▶ [Excerpt provided]
That said, the award of the death sentence even in the most heinous cases ought to be the exception rather than the norm. Indian courts have shown great sensitivity at the middle and higher levels of judiciary, invariably leaning towards commuting death sentence to life imprisonment. But as the apex court noted on Monday, certain steps need to be prescribed to ensure that all aspects relevant to the mitigation of the offence in question need to be necessarily taken on board before the award of capital punishment. It was pointed out that lower courts often award the death sentence on the same day as convicting an accused, thus not allowing him to present mitigating circumstances for his crime. The bench noted that clarity was required on the minimum time required between conviction and the award of death sentence, and the procedure duly spelled out for consideration of all mitigating circumstances against the death sentence.

Another point for the proposed five-member Constitution Bench to consider in such cases involving capital punishment is for the trial courts to insist on getting all relevant information from jail authorities, mental health experts, psychologists, etc, before awarding the death sentence. At the trial stage such mitigating circumstances rarely get a mention. It is only at the appeals stage after the conviction that the trial court has an opportunity to weigh all such circumstances before determining the quantum of punishment. The prosecution in any case is interested in securing the death sentence for the accused, adding these orders as feathers in their prosecutorial hat.

▶ [Information supplied]
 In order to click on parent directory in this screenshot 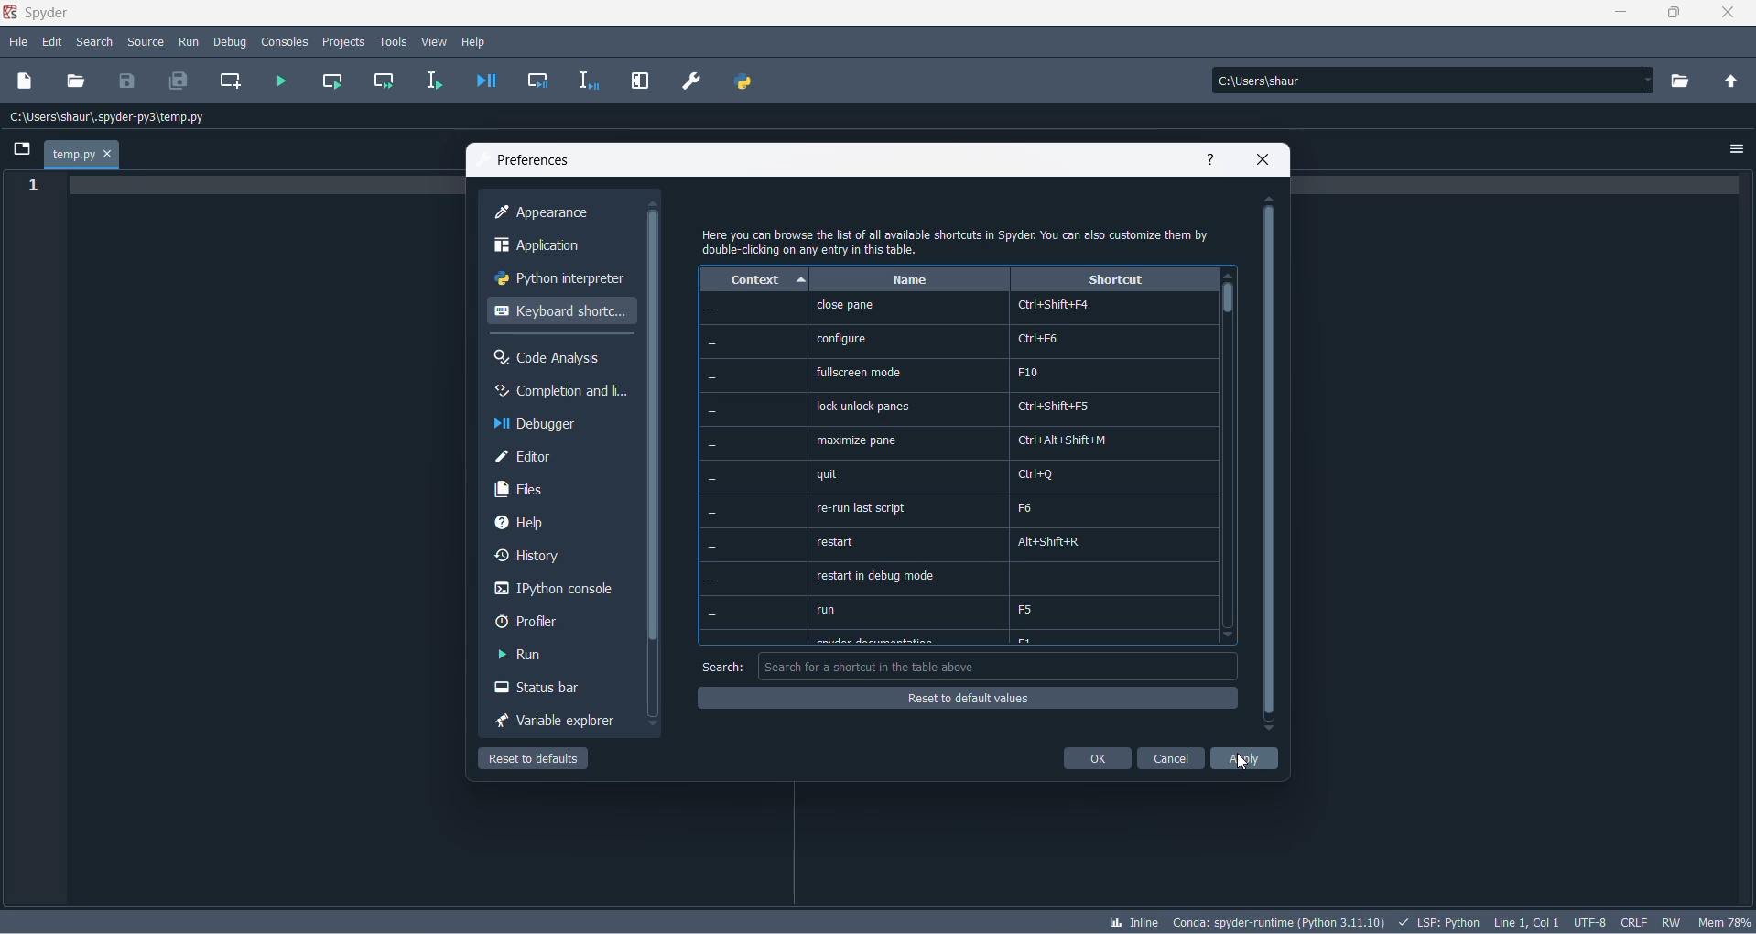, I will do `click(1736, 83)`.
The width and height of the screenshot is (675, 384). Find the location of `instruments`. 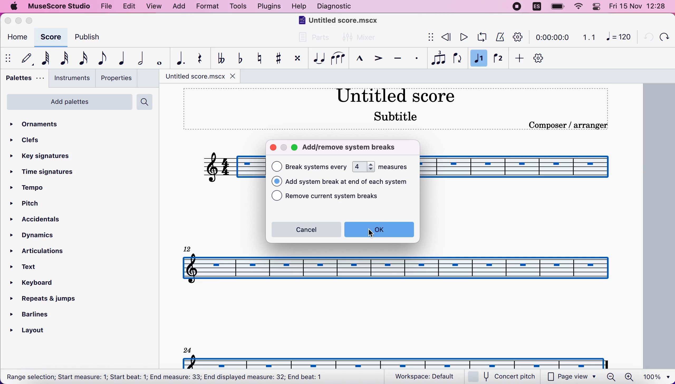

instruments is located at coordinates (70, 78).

▶ [Required actions]
#1 Reproduce the passage on capital punishment word for word, starting at "Another point for" and ending at "their prosecutorial hat.".
#2 Continue the passage on capital punishment from its final sentence.

▶ [Outputs in order]
#1
Another point for the proposed five-member Constitution Bench to consider in such cases involving capital punishment is for the trial courts to insist on getting all relevant information from jail authorities, mental health experts, psychologists, etc, before awarding the death sentence. At the trial stage such mitigating circumstances rarely get a mention. It is only at the appeals stage after the conviction that the trial court has an opportunity to weigh all such circumstances before determining the quantum of punishment. The prosecution in any case is interested in securing the death sentence for the accused, adding these orders as feathers in their prosecutorial hat.

#2
Another relevant aspect germane to the issue is the unconscionably long time gap between the award of death sentence and the disposal of the appeal against it. Convicts have been known to rot in jails on death row for years before the courts pronounce the final word in their cases. Whether a mechanism can be devised to grant death row cases priority even in the terribly clogged judicial system also needs to be considered.

At present all manner of cases, serious and unserious, are brought before the apex court under the general rubric of public-interest litigation (PIL). This novel judicial device, which first broadened the citizens’ rights and focused on some of the most egregious conduct of the executive, for instance, the case concerning the Bhagalpur blindings in the 1980s, has now been abused by vested interests to settle personal scores or further corporate interests. Besides, the courts too have fallen for empire-building, hearing cases which by no stretch of the imagination require judicial intervention — for instance, deciding on the height of a hydro-power dam. The courts lack domain expertise in a whole lot of issues which they routinely agree to consider as PIL. This should be discouraged. In short, detailed guidelines on what can and cannot be heard as PIL too are required to be spelt out.